Sunday, September 23, 2012

Comparing Loss and Trauma

Reading Wagner’s (2008) ethnography of the identification of Srebrenica survivors’ relatives exhumed remains evoked, for me, parallel thoughts about trauma survivors and the process of recovery. 

As defined in western psychological notions, many victims of trauma experience a sense of timelessness, as Stolorow (2011) describes:

“Trauma devastatingly disrupts the ordinary linearity and unity of our experience of time, our sense of stretching-along from the past to an open future. Experiences of emotional trauma become freeze-framed into an eternal present in which we remain forever trapped, or to which we are condemned to be perpetually returned through the [portals] supplied by life's slings and arrows. In the region of trauma, all duration or stretching-along collapses, past becomes present and future loses all meaning other than endless repetition. Trauma, in other words, is timeless” (p1).* 

Recovering through psychotherapy often involves situating experiences of trauma or danger on a timeline (i.e. past, not present), which provides the opportunity for a new experience of the present and future (hopefully more positive) (See for example, Rothschild, 2000). 

Likewise, Wagner (2008) describes the experience of Srebrenica survivors existing in a state of absence of their dead loved ones that “signifies both a spatial and temporal void” (p176).  The process of corroborating memory and DNA information in order to successfully identify the dead seems to serve a similar function to trauma treatment.  It was interesting to read about the delicate process of informing survivors (post-identification) and awaiting their acceptance of this information, sometimes taking up to five years.  Throughout the book, at times, I wondered, given the extent of the devastation with body fragmentation and secondary gravesites, how much truth is too much truth?  Sometimes, our mind does construct memories in the experience of the absence of knowing that serve as a sort of scab or enclosure of meaning.  As Wagner (2008) points out, “Not every family member can accept the dismantling of his or her imagined narrative” (p159).  I appreciated the discussion of the contact between fact and narrative both in the sharing of positive identification by the PIP workers, but also in the process of identification itself.  It seems that in this process, positive identification is constructed through a combination of scientific and social processes.

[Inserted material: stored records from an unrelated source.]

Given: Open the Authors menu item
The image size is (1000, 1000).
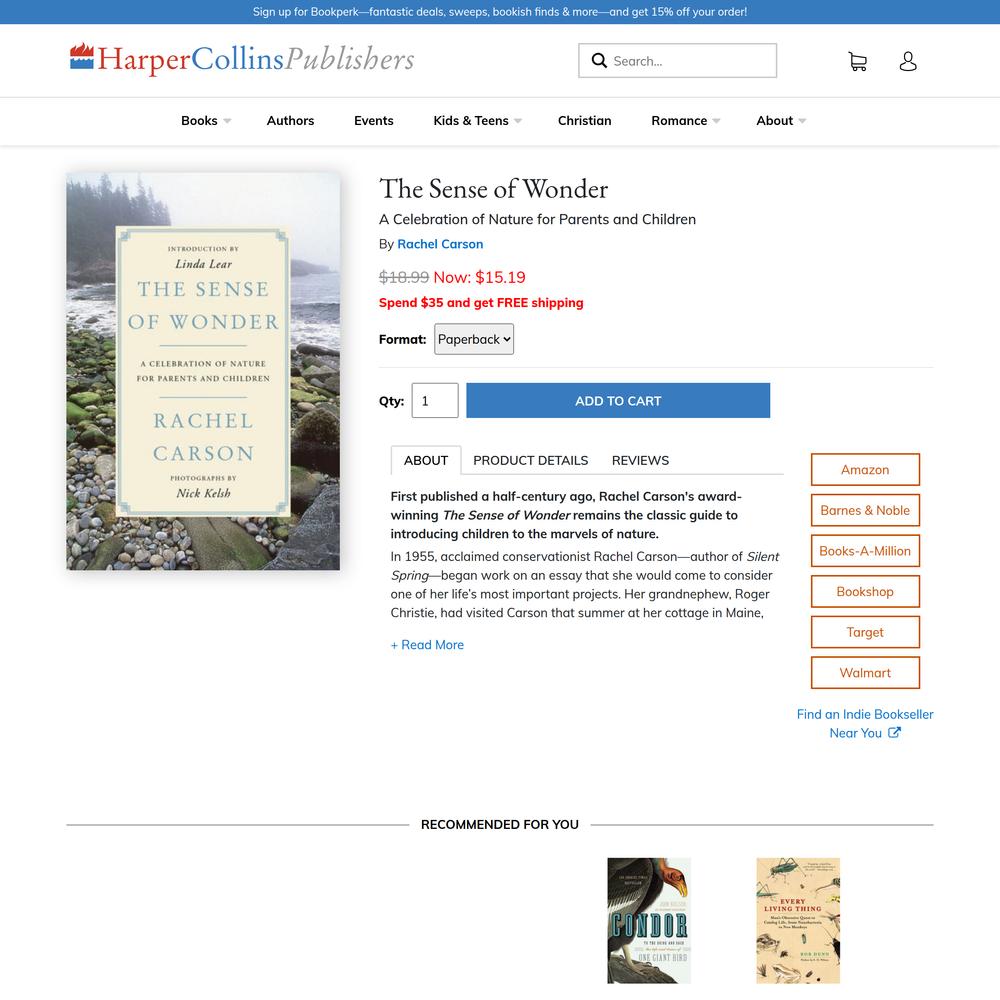Looking at the screenshot, I should click(290, 121).
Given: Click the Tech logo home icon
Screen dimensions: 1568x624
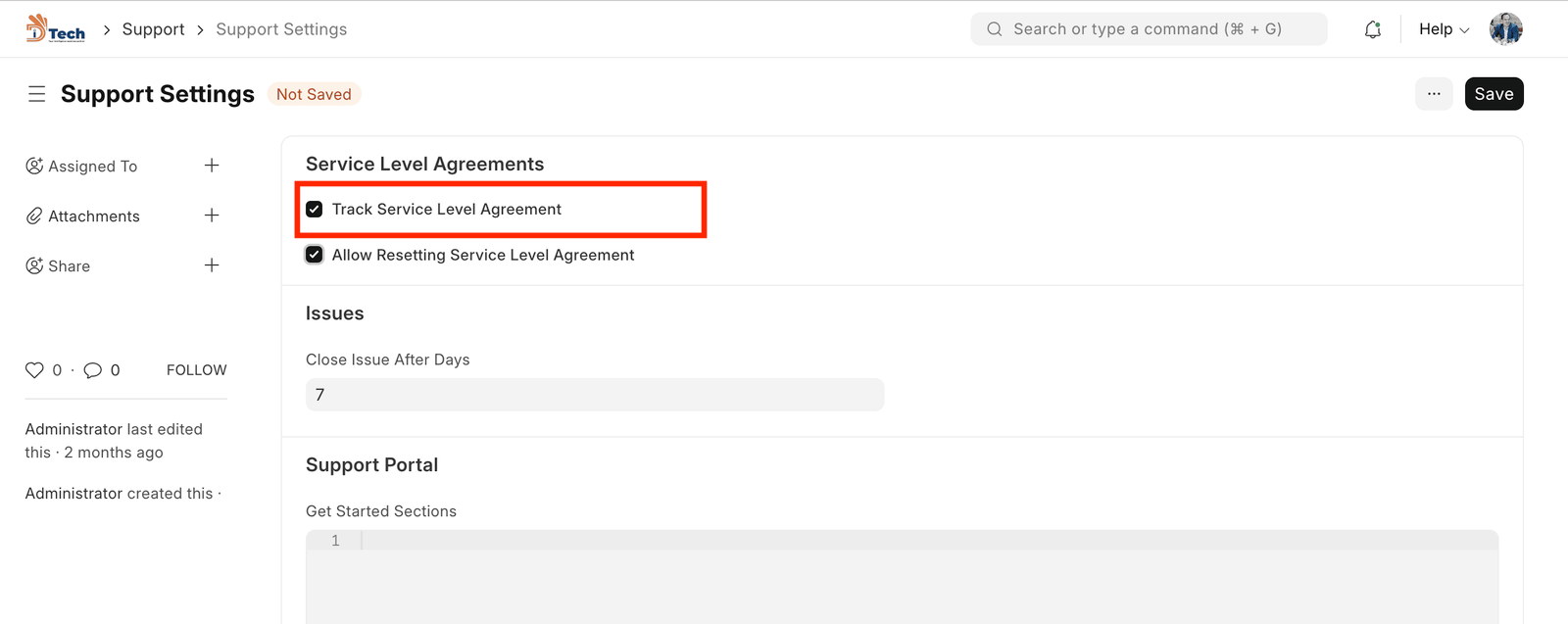Looking at the screenshot, I should [56, 29].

Towards the end of the book, in the chapter on the Technology of Repair, Wagner (2008) explains that “identifying remains deflects attention from state inaction or even responsibility concerning how or why people went missing…. [thereby] subtly turn[ing] the discourse away from responsibility for death toward responsibility for social repair” (p257).  I completely agree in the sense that nation states seem to have a terrible time admitting any wrong doing, at the same time, it is noteworthy to point out that at least they are doing something.   Stolorow (2007) also discusses what is known as secondary trauma being sometimes more culpable in long-term traumatic injury when compared to the event itself.  This secondary trauma refers to the experiences of how the trauma is dealt with, for example, the rape victim whose story is not believed by the police may suffer more greatly than the victim who is taken for their word, whether or not the perpetrator is found.  In this instance, I believe that the returning of remains is an acknowledgement of what happened at a governmental level, and amidst the international community.  In this way, I wonder if the experience of Srebrenica survivors contrasts significantly to survivors of the 1994 Rwandan genocide?  With only a sentence touching this topic in the entire book, I am left wanting more.


Rothschild, B. (2000) The body remembers:  The psychophysiology of trauma and trauma treatment.  New York:  W.W. Norton & Co.

Stolorow, R. (2011). Trauma and the hourglass of time. Huffington Post.  Website. Authored: 02/23/2011. Accessed: 09/22/2012
http://www.huffingtonpost.com/robert-d-stolorow/coping-with-trauma_b_826995.html

Stolorow, R. (2007). Trauma and Human Existence: Autobiographical, Psychoanalytic, and Philosophical Reflections. New York: Lawrence Erlbaum.

Wagner, S. E. (2008) To know where he lies: DNA technology and the search for Srebrenica’s missing.

* There is imbedded in western psychology and trauma theory an assumptive valuation of linear time, which is due its critique, but in this case seems to fit Wagner’s account of Srebrenica survivors’ experiences.